Minimal Generating Sets for Semigroups and Labeled Hamiltonian Cycles

by Inessa Levi

The rank of a finite semigroup $S$ is the cardinality of a minimum generating set for $S$; if $S$ is idempotent generated, the idempotent rank of $S$ is the cardinality of a minimum idempotent generating set for $S$. Given a partition type $\tau$ of [a proper subset of] $X_n=\{1,2,\dots,n\}$, the semigroup $S(\tau)$, generated by all total [partial] transformations of $X_n$ whose kernels are partitions of a given type $\tau$ of weight $r$, is idempotent-generated.
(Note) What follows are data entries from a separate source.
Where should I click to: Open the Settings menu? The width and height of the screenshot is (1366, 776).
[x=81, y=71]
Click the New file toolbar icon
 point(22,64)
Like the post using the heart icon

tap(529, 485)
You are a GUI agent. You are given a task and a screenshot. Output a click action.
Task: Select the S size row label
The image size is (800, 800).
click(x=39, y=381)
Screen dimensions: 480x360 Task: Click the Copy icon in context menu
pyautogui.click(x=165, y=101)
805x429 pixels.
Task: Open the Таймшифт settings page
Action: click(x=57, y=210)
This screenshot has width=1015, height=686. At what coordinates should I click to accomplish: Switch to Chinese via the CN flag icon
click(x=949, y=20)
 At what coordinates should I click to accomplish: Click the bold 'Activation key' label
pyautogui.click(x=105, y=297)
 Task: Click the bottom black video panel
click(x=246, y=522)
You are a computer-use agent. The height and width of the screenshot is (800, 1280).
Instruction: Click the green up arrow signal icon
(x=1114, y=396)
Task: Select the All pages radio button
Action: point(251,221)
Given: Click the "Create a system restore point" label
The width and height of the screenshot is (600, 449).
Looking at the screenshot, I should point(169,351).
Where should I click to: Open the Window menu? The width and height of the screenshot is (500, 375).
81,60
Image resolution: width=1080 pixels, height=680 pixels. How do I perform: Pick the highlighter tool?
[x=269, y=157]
It has been shown by Inessa Levi and Steve Seif for total transformations and by George Barnes and Inessa Levi for partial transformations that the rank and idempotent rank of $S(\tau)$ is equal to $\max\{\mathcal{N}(\tau),\binom n r \}$, where $\mathcal{N}(\tau)$ is the number of partitions of a given type $\tau$. If $\tau$ is a partition type of a proper subset of $X_n$, then $\max\{\mathcal{N}(\tau),\binom n r \}=\mathcal{N}(\tau)$. This work is a generalization of a result due to John Howie and Bob McFadden asserting that the semigroup $K(n,r)$ of all transformations of $X_n$ with at most $r$ elements in their image, has rank and idempotent rank equal to $S(n,r)$ (the Stirling number of the second kind). For any $\tau$ with at least two non-singleton classes, a minimal generating set of idempotents of $S(\tau)$ can be constructed by producing a labeled Hamiltonian cycle of the graph whose vertices are all $r$-element subsets of $X_n$, with two vertices being adjacent precisely when the corresponding sets intersect at $r-1$ elements. The existence of such labeled Hamiltonian cycles is a generalization of a long standing (and as yet unsolved) Middle Levels Conjecture attributed to Paul Erdos. The semigroup $S_{\mathcal{O}}(\tau)$ of all order-preserving transformations of the ordered set $X_n$, generated by the order-preserving transformations whose kernels are partitions of $X_n$ of a given partition type $\tau$, may or may not be idempotent-generated. Its rank equals to $\binom n r$ (Barnes and Levi).